Uno scatto, gli addominali in primo piano e un messaggio senza filtri. Dopo l'esperienza sanremese, Can Yaman torna a far parlare di sé con un post pubblicato su Instagram, dove posa a torso nudo e accompagna l’immagine con uno sfogo diretto contro i detrattori. "Qual è il segreto del fisico di Can Yaman?", scrive l’attore 36enne, elencando con tono ironico le critiche che, a suo dire, circolano online: dall’uso di "siringhe" e sostanze dopanti alla presunta fortuna legata al successo economico. Poi l’affondo: "Commenti dei brutti mezzi ometti invidiosi". Una replica netta, che rivendica impegno e disciplina dietro la forma fisica mostrata sui social.

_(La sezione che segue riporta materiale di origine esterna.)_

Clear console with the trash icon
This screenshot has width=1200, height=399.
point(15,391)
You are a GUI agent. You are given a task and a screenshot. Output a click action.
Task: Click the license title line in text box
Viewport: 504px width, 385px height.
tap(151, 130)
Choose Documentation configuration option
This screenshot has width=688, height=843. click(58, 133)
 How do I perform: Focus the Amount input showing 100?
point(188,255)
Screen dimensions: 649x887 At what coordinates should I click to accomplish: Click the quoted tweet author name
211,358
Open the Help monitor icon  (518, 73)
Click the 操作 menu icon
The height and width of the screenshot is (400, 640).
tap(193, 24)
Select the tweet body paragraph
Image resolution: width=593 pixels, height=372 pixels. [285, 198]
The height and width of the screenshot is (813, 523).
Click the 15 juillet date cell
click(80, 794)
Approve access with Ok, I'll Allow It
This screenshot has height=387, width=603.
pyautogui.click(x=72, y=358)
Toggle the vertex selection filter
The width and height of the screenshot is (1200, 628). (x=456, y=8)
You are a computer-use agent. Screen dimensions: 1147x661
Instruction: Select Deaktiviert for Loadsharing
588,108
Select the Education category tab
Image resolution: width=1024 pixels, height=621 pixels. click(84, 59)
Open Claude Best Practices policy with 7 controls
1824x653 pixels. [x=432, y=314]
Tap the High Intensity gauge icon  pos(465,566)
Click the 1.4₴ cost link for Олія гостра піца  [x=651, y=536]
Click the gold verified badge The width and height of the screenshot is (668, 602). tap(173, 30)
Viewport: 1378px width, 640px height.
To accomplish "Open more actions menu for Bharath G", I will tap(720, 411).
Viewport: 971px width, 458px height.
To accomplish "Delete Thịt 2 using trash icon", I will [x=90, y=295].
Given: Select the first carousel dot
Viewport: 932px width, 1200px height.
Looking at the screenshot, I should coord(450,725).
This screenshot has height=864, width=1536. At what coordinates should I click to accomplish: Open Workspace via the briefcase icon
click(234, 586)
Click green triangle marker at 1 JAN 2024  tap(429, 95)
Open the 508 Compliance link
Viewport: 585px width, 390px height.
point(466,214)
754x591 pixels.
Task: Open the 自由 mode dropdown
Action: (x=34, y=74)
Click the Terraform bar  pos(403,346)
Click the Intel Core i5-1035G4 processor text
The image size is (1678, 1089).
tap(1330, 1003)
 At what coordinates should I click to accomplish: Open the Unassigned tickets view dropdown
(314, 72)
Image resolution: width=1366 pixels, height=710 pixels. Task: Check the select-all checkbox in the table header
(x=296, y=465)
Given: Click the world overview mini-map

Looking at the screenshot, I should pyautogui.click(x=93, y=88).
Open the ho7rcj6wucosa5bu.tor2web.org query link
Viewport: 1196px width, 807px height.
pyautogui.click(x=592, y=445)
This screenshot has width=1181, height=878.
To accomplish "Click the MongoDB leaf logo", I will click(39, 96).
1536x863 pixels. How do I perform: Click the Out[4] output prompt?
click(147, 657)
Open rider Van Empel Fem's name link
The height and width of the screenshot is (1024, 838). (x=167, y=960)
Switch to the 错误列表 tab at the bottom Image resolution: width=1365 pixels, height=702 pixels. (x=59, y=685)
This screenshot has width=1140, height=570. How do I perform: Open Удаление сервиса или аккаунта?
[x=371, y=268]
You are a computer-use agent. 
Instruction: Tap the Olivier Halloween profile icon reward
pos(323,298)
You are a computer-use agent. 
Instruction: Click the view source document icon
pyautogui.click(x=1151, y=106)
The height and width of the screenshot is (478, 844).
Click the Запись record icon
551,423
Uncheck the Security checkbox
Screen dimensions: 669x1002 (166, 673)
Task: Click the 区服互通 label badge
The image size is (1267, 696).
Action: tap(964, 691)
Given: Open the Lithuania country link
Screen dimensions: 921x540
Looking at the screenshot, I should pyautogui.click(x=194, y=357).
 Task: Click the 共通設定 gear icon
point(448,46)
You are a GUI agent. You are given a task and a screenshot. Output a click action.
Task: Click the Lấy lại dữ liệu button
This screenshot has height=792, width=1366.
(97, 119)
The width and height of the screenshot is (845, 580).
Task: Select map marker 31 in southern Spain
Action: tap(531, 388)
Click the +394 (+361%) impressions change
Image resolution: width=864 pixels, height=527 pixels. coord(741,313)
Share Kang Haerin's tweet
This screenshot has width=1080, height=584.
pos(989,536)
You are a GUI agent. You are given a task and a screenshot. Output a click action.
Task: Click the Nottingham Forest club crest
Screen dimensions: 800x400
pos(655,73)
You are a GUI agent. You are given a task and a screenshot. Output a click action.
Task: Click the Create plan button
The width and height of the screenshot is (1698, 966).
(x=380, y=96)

Can Yaman, fisico scolpito e replica agli hater
"Quale è il segreto del fisico di Can Yaman? Usa delle bombette, fa delle siringhe, perché è ricco, intanto ha gambe allenate male, comunque è esagerato, mica si sveglia alle 6 di mattino va al cantiere a lavorare, non ha un segreto è solo fortunato, ci sono molto migliori di lui, bla bla bla. Commenti dei brutti mezzi ometti invidiosi", è il post integrale di Can Yaman. La pubblicazione è geolocalizzata a Madrid, dove l’attore si trova per impegni professionali. Non è la prima volta che Yaman utilizza i social come canale privilegiato per dialogare con il pubblico e con la stampa. Negli anni, l'ex fidanzato di Diletta Leotta ha scelto Instagram per chiarire polemiche, rispondere a indiscrezioni e ribadire la propria versione dei fatti, mantenendo un filo diretto con milioni di follower tra Italia, Turchia e Spagna.
Can Yaman, la polemica sull’arresto e la smentita
Lo scorso gennaio, sempre via social, Can era intervenuto dopo la diffusione di notizie relative a un presunto arresto in Turchia. In un post pubblicato al rientro a Roma, aveva rivolto un appello alla stampa italiana, invitandola a non limitarsi a rilanciare indiscriminatamente le ricostruzioni provenienti dalla Turchia. Yaman aveva dunque smentito con decisione le accuse, definendole infondate e sottolineando come, se fossero state vere, non avrebbe potuto lasciare il Paese in tempi così rapidi. Una presa di posizione che aveva contribuito a spegnere il caso mediatico.